▶ **Given exercise**
Pull the text from every row below, reproducing each line word for word and leaving out the pictures.
┄┄┄┄┄┄┄┄┄┄
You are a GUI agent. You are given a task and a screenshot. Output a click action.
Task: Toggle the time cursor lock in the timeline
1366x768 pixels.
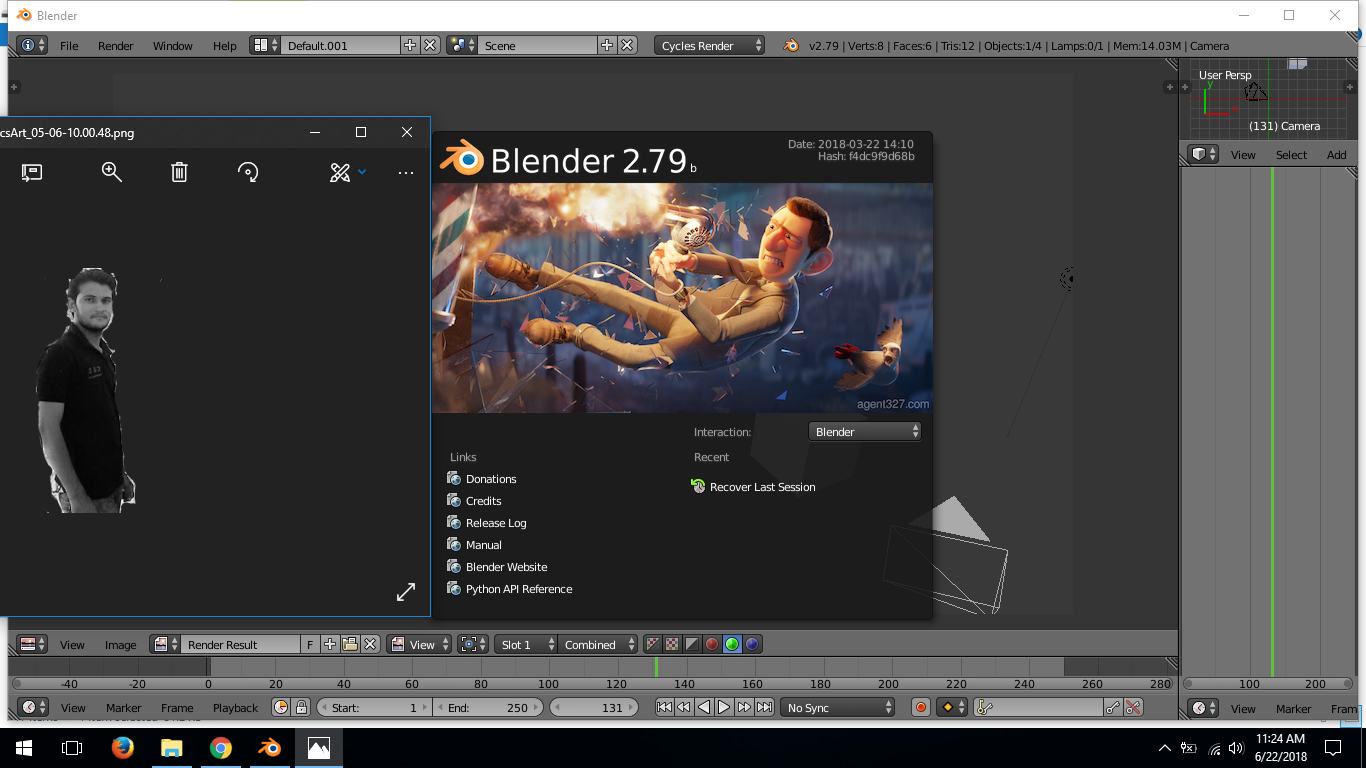click(x=301, y=707)
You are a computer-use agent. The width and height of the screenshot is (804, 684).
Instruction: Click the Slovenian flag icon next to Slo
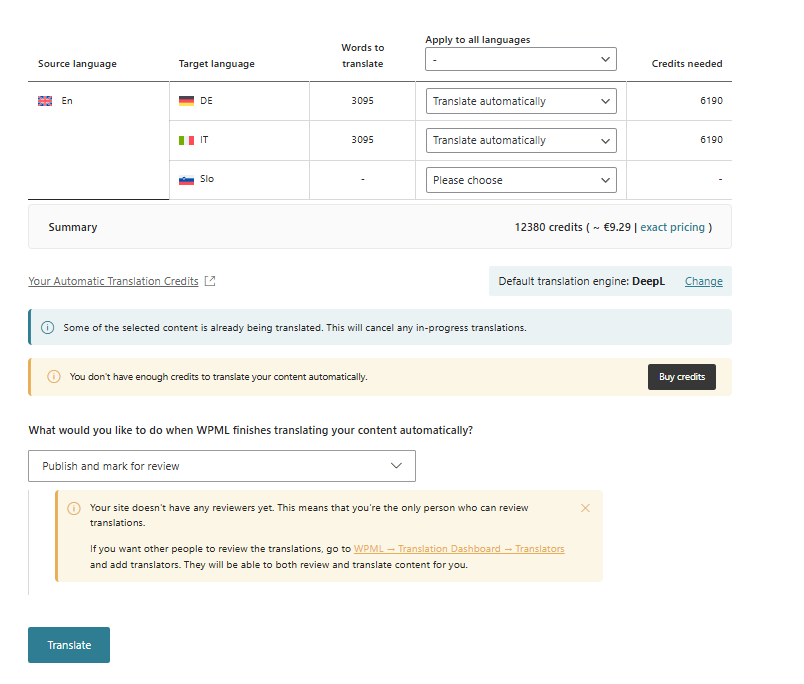pos(186,180)
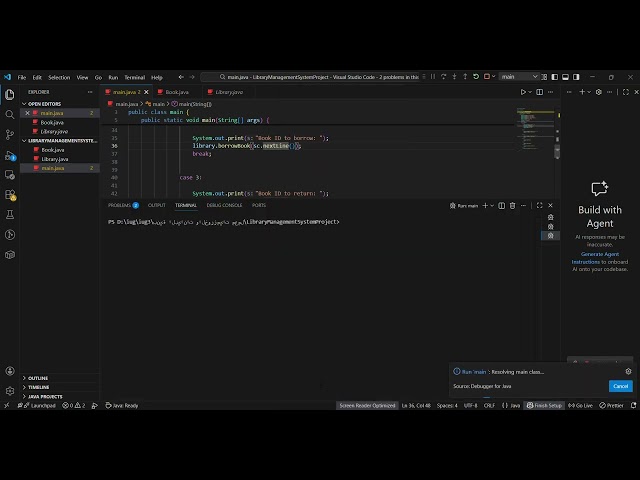
Task: Open the Search view in activity bar
Action: (x=9, y=113)
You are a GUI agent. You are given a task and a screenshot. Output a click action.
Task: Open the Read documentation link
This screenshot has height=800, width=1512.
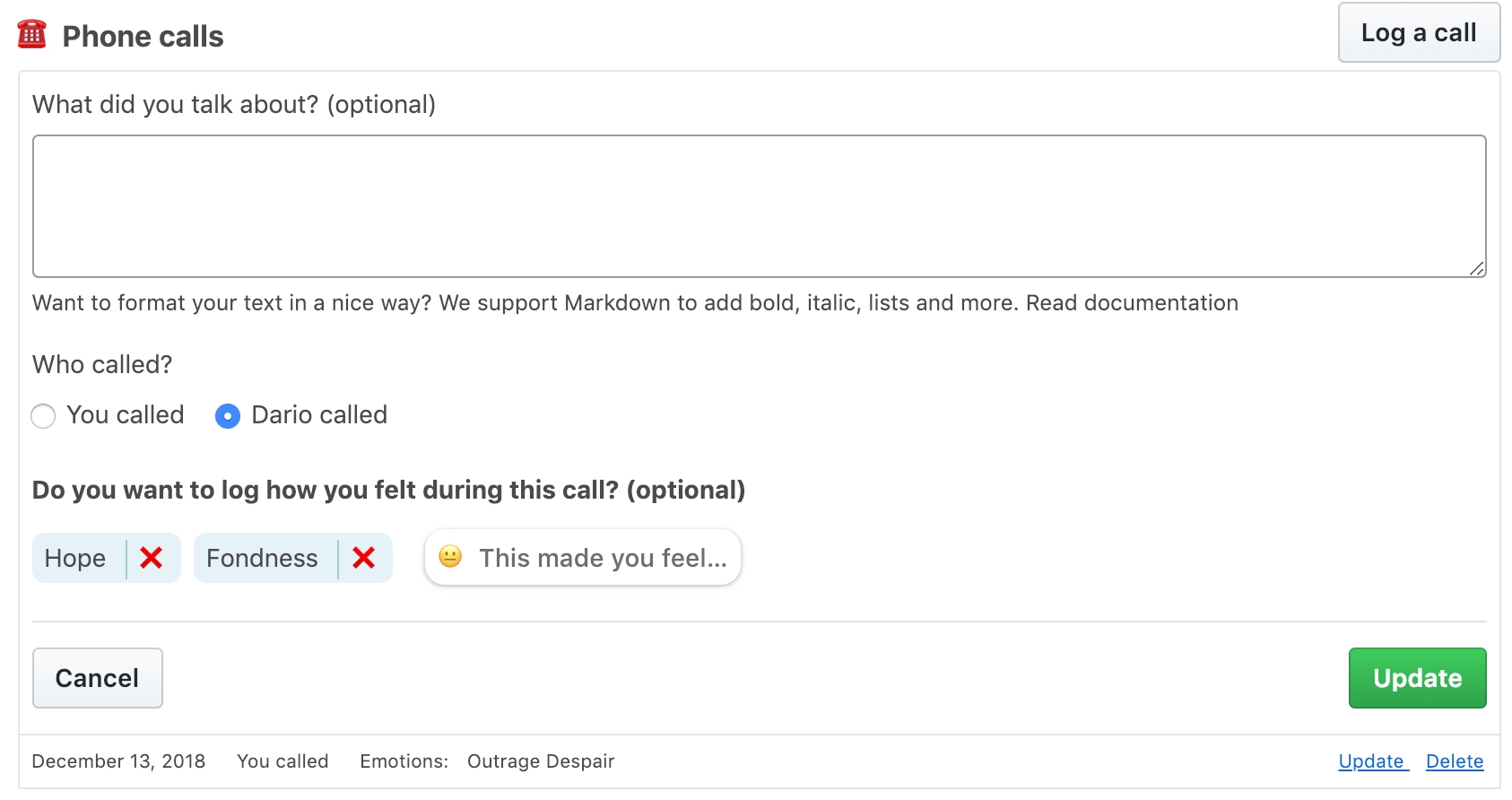[x=1132, y=303]
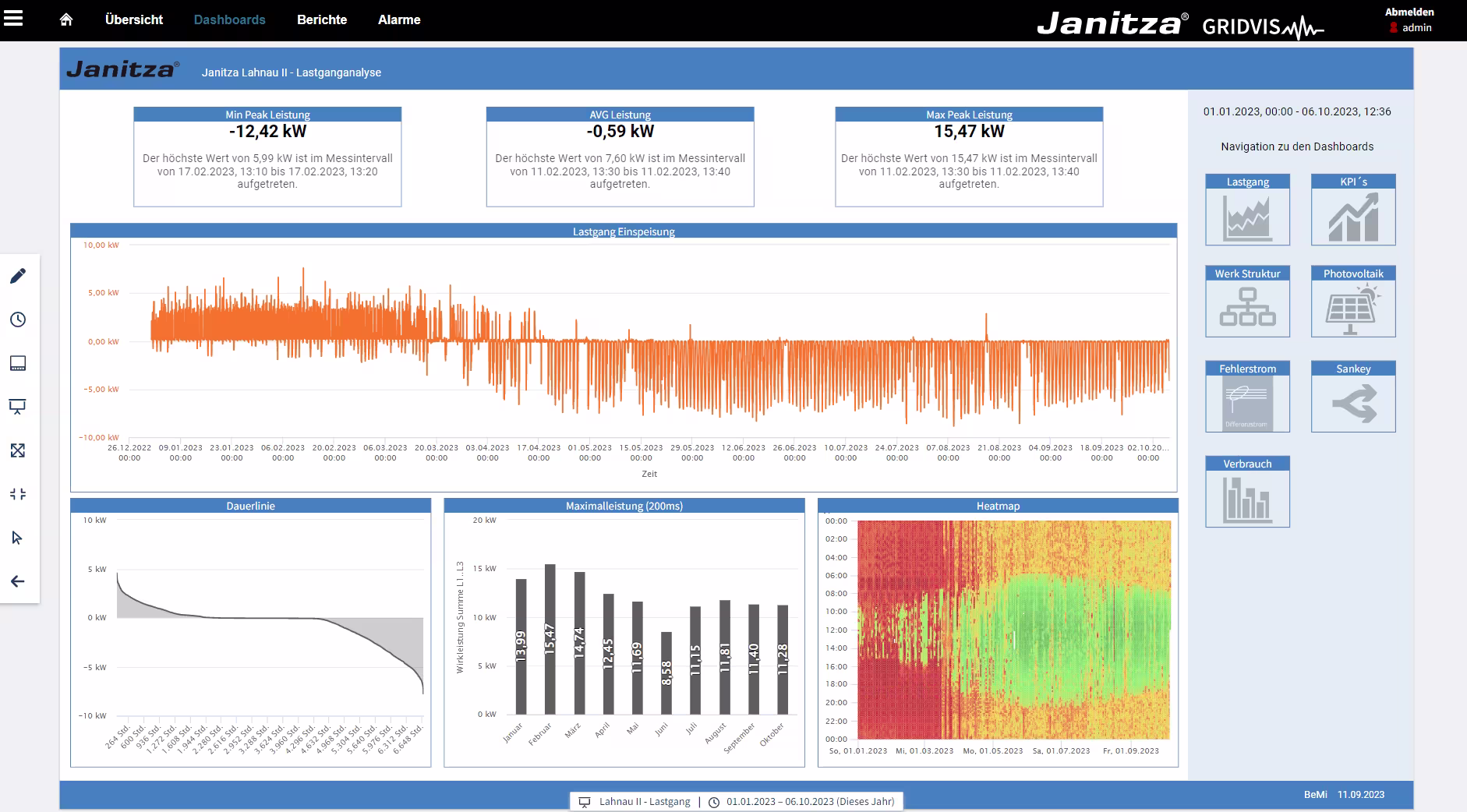Image resolution: width=1467 pixels, height=812 pixels.
Task: Open the hamburger menu
Action: 13,19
┄┄┄┄┄┄┄┄┄┄
▶ **Right answer**
You are a GUI agent. You are given a task and a screenshot. Output a click action.
Task: Toggle the time cursor lock in the timeline
1366x768 pixels.
click(x=301, y=707)
You are a computer-use agent. The width and height of the screenshot is (804, 684).
Instruction: Click the Slovenian flag icon next to Slo
pos(186,180)
Task: Open the Search view in activity bar
Action: (x=9, y=113)
You are a GUI agent. You are given a task and a screenshot. Output a click action.
Task: Open the Read documentation link
This screenshot has height=800, width=1512.
[x=1132, y=303]
Image resolution: width=1467 pixels, height=812 pixels.
Task: Open the hamburger menu
Action: 13,19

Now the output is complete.